- _TASK_: Each record below gets repeated exactly, and pictures stay out of the copy.

- _DATA PROVIDED_:

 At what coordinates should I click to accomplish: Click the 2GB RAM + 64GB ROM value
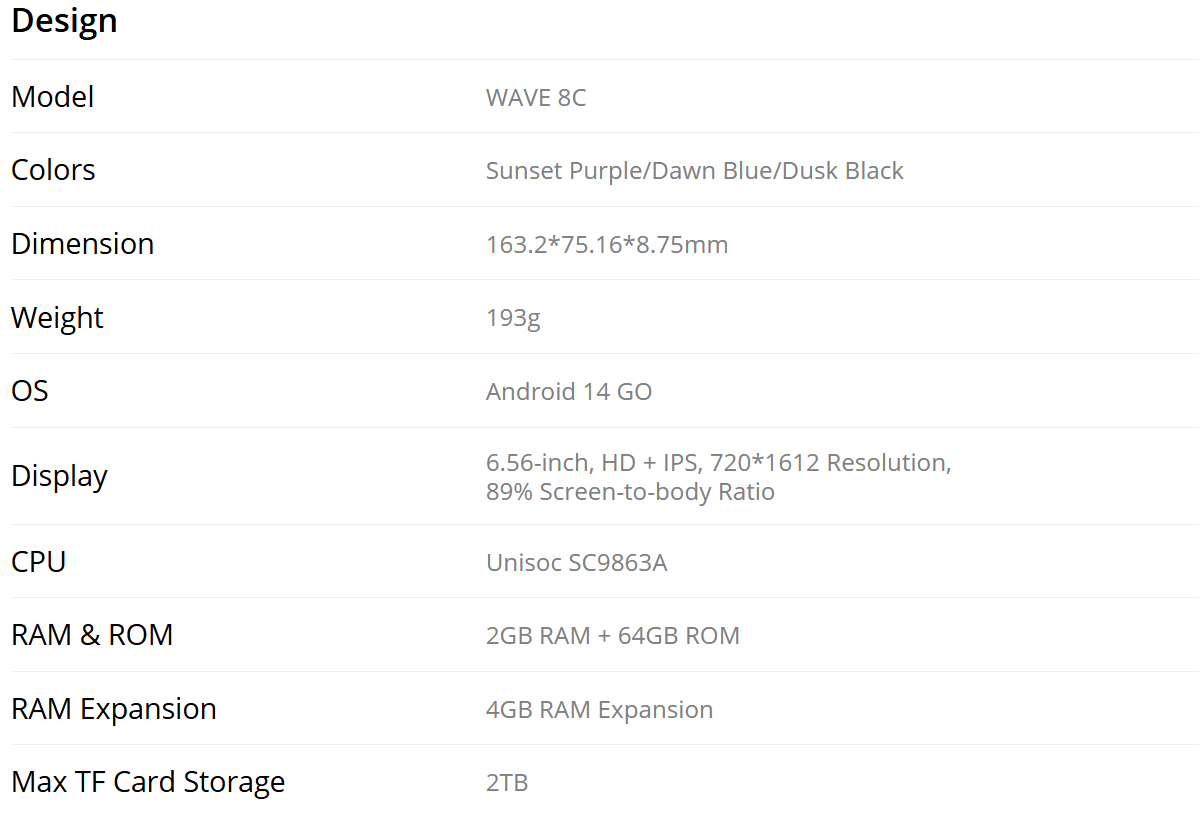click(x=613, y=636)
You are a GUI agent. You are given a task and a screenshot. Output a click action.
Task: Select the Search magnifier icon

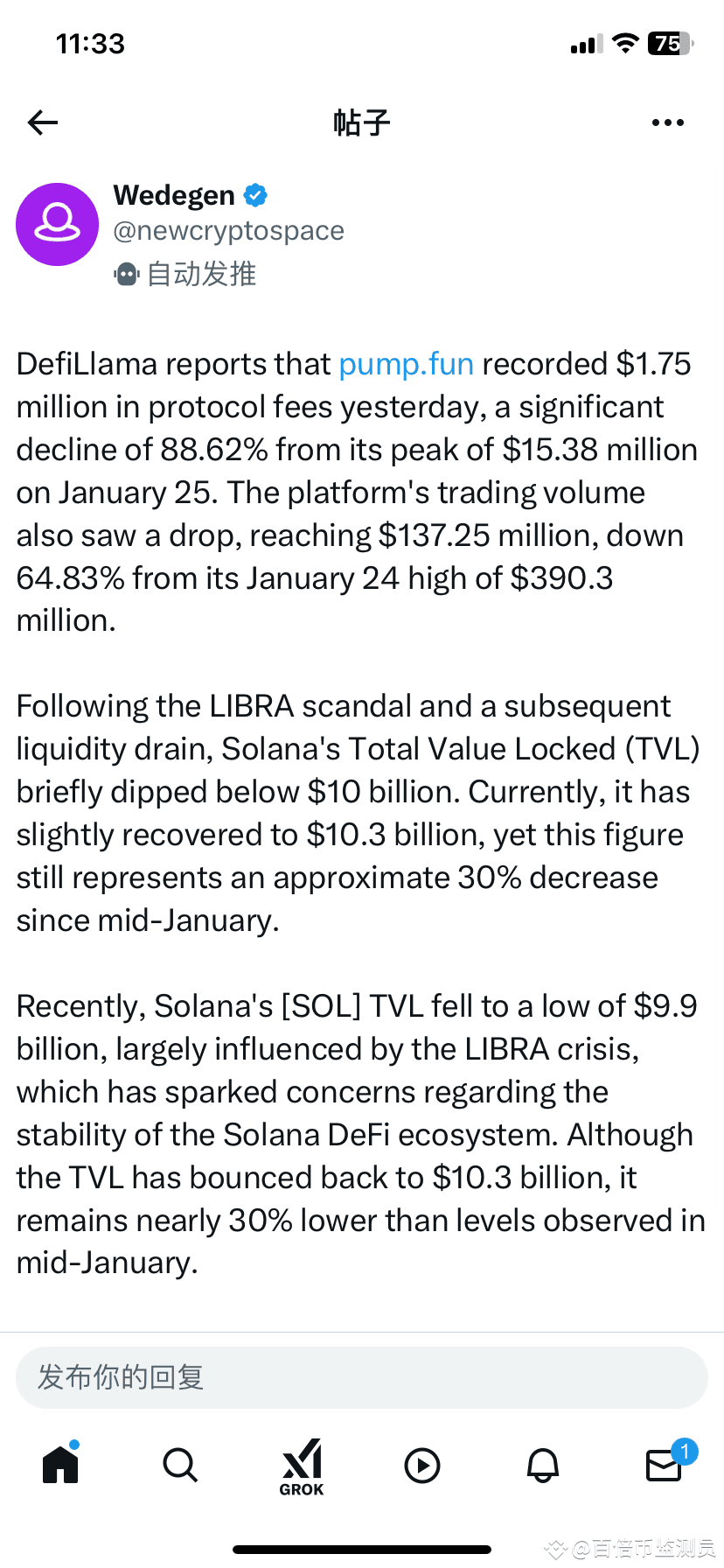point(179,1466)
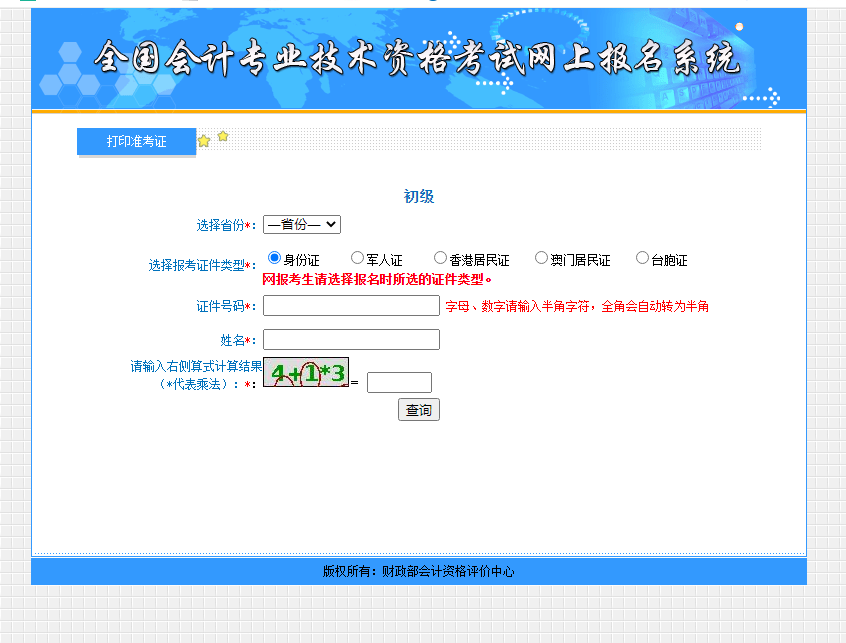Screen dimensions: 846x643
Task: Click inside the 证件号码 input field
Action: click(x=350, y=305)
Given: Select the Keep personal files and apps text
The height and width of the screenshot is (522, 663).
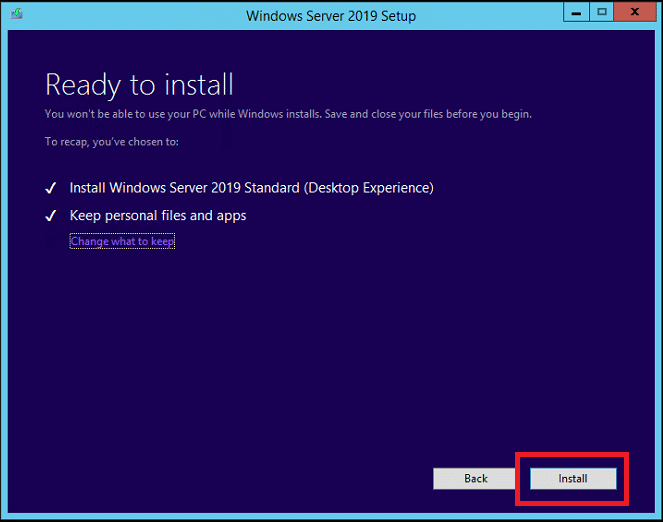Looking at the screenshot, I should [x=158, y=216].
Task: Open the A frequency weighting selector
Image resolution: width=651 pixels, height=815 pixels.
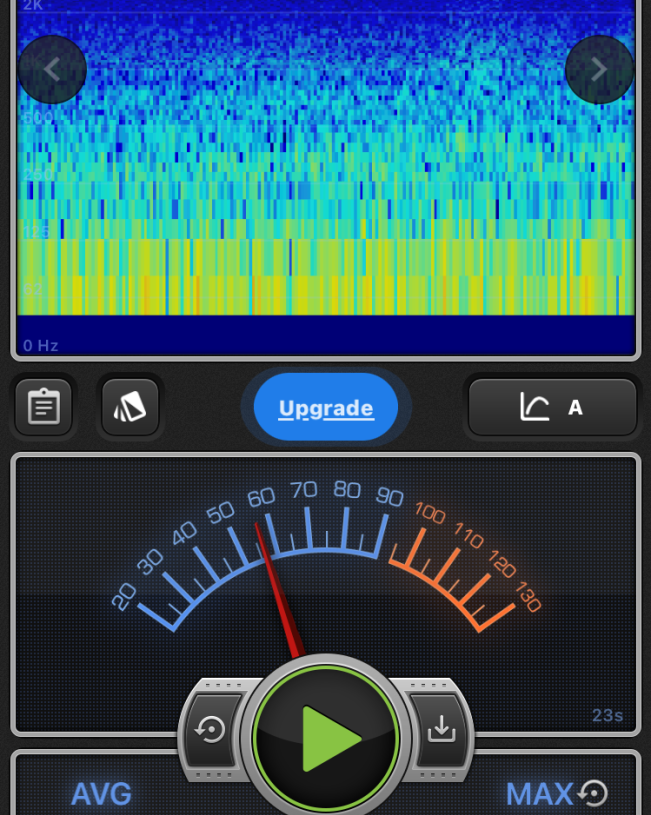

- _ANSWER BOX_:
 At what coordinates should I click to accomplish: Click the 2GB RAM + 64GB ROM value
click(x=613, y=636)
You are a GUI agent. You are given a task and a screenshot. Output a click action.
Task: Select the Search magnifier icon

point(179,1466)
Screen dimensions: 846x643
Task: Click inside the 证件号码 input field
Action: click(x=350, y=305)
Given: Select the Keep personal files and apps text
The height and width of the screenshot is (522, 663).
Looking at the screenshot, I should [x=158, y=216].
Task: Open the A frequency weighting selector
Image resolution: width=651 pixels, height=815 pixels.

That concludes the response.